College of Arts & Sciences dean to share personal weight loss story

How did one person transform himself from having consistently high blood pressure readings and corresponding weight gain to becoming a fit and trim triathlete?

ULM's College of Arts & Sciences Dean Jeffrey Cass will share intimate details about exactly what motivated him to finally address his health issues during a Brown Bag Lunch at 12:30 p.m., March 17, in Student Union Ballroom A at the University of Louisiana at Monroe.

The talk is part of the semester-long "Exercise is Medicine on Campus" initiative, which was started last year by the American College of Sports Medicine to promote physical activity and healthy lifestyles on college campuses.

"When my blood pressure soared to 210/105, I got scared," reports Cass.

"My dad was once diagnosed with heart disease, high blood pressure, diabetes, stroke issues, gout, and kidney problems—all of which were directly or indirectly weight related. I was almost the same weight at the time (245 lbs), as my dad was when he died. I wanted to avoid these issues and live a longer, happier, healthier life," he said.

Cass said he slowly implemented changes in his exercise and eating habits, and gradually the weight came off.

"I've now become a triathlete because triathlon gives me athletic goals and a balanced training plan," he said.

"I am overwhelmingly grateful to Dr.

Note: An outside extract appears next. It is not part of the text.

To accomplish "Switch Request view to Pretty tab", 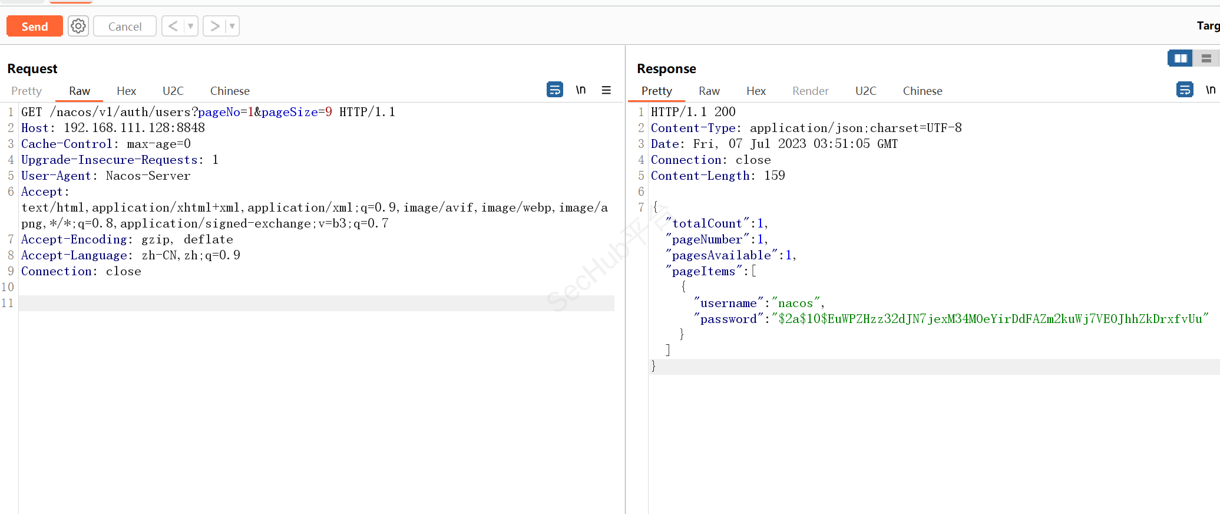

Lisa Colvin for pushing me to do triathlon and for being my principal trainer."

Cass also expressed appreciation to Mark Bucat for teaching him how to swim properly, the Monroe Athletic Club for their group exercise classes (notably Jeananne McGregor, who hired him to teach spinning classes), as well as many others, such as ULM Kinesiology Instructor and Director of the Human Performance Lab Brian Coyne and Will Rogers.

"Not to mention my fellow masters swimmers in LA Gold who are real role models for me, especially Mark Johnson and Cam Douglas," said Cass.

ULM Kinesiology Graduate Student Talya Williams, who is co-coordinating the "Exercise is Medicine" initiative, added that credentialed exercise and fitness professionals are a growing trend in the new year.

"Students and faculty, along with the entire community, should take part in this motivational lecture to learn ways to incorporate a healthy lifestyle, and more importantly, enjoy physical activity," she said.

Jordan Guillot of the Wellness Center in West Monroe is co-coordinating the initiative with Williams this semester.

"The March 17th event will be a lecture of sorts that almost cannot be called a lecture, but a story of inspiration and motivation," he said.

"Going even further, it could be a story of confidence and truth. Dr. Cass, through his personal story of weight loss, reminds us that it is not always about what you look like in the mirror, but quality of life issues that may motivate you."

Guillot said Cass is now is hoping to complete a half-ironman triathlon in New Orleans in April. "His story is one I recommend to any and all that have the opportunity," Guillot said.

ULM is the first campus in the state to be involved in the "Exercise is Medicine" initiative, according to Coyne, who adds that regular exercise has been associated with more health benefits than almost anything else a person can do to maintain weight loss and improve overall health.